134 大和国倭国に勝てず
任那(加羅諸国)の相談役的立場である倭国の、安羅にある倭国の府(任那日本府と書紀は書くが、どうも嘘くさい名である、せいぜい倭国在韓総事務所と呼ぶのが適当である)は百済が加羅諸国をある意味強引に併合して行くのを黙認していた。百済強化は本国磐井王の意志であったからである。倭国としては、韓地に、高句麗であろうが、新羅であろうが、百済であろうが、統一した強力な王国ができて欲しくはなかった。そうなれば、いずれの日にか強大になった韓の国は海を越えてやって来て倭国を襲う可能性があるからだ。倭国としては高句麗、百済、新羅が三国対立したままで、おたがいの力を摩耗して欲しかったのである。その意味で,新羅の任那併合は、新羅を強力な国家にするものだから、見過ごしてはおけない事態であった。新羅が強大になればつぎの餌食は百済に違いなかった。そして、その次には倭国が狙われるだろう事は間違いがなかった。加羅諸国から手を引きたい倭国であったが、新羅の伸張を見過ごすわけにはいかなかった理由が、ここにあった。
倭国は、書紀が書くようには(書紀での主人公はもちろん大和国になっているが)頻繁に海を渡って出兵したわけではなかった。後述するが、毛野が加羅諸国中枢の安羅において、本国の意思を離れたふるまいが可能であったのは、大体が、加羅の管理は現地官僚に任されていたからである。けっして頻繁に、加羅ー日本 間の交通があったわけではなかったと分析できる。ひんぱんな韓地南端の今の釜山周辺の加羅諸国と九州北端部のあいだの航海と出兵は,負担が多すぎたのであろう。
毛野臣が、この場面で印象的だが、毛野臣が実在したのかしないのか、大和の国の臣なのか倭国の臣だったのか、創作に満ちた日本書紀の裏に隠された真実は書紀執筆者のみが知るところである。
継体王は磐井とその王子、親族などを殺せば倭国は手中に落とせると思っていたが、倭国は王が死ねば滅ぶような、単純な原始的国家ではなかった。中央官僚や地方官僚に代表される中国的な制度が既に出来上がっていたから、大和国軍は磐井を殺害した後、九州や山隂、山陽、四国の倭国地方軍に包囲されて、瀬戸内海からの糧道も絶たれ苦戦しなければならなかった。ついには大和軍は、敗退の怒りのあまり、磐井の墳墓を破壊する暴挙にでた。

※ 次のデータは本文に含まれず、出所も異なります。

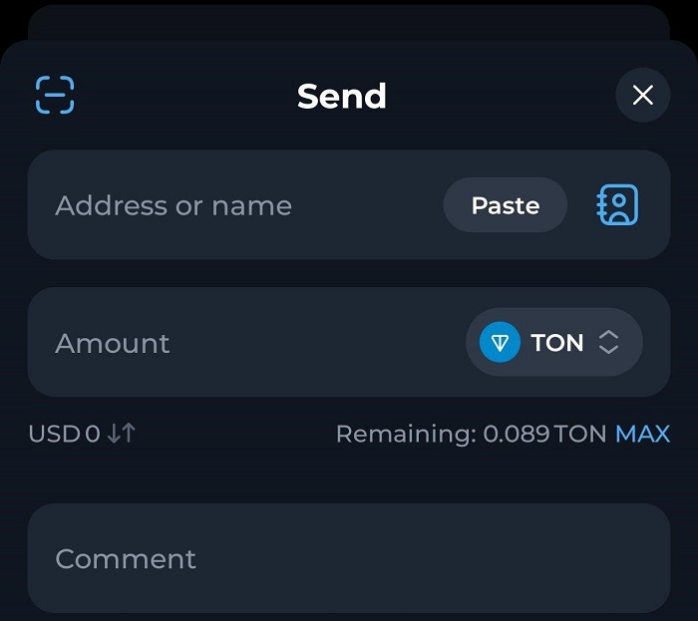
Task: Click the Send title heading
Action: (x=342, y=97)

書紀によれば継体二十一年六月に近江毛野臣は兵六万を率いて渡海しようとするが、磐井が妨げたとある。ここで毛野は倭軍に戦いを仕掛けられて、進軍が不可能になってしまった。大和国朝廷では、その対策として合議が開かれ、継体王は新将軍として物部麁鹿火を選任して「勝ったら、九州はお前にやるぞ、鋭意がんばれ」と云うのだ。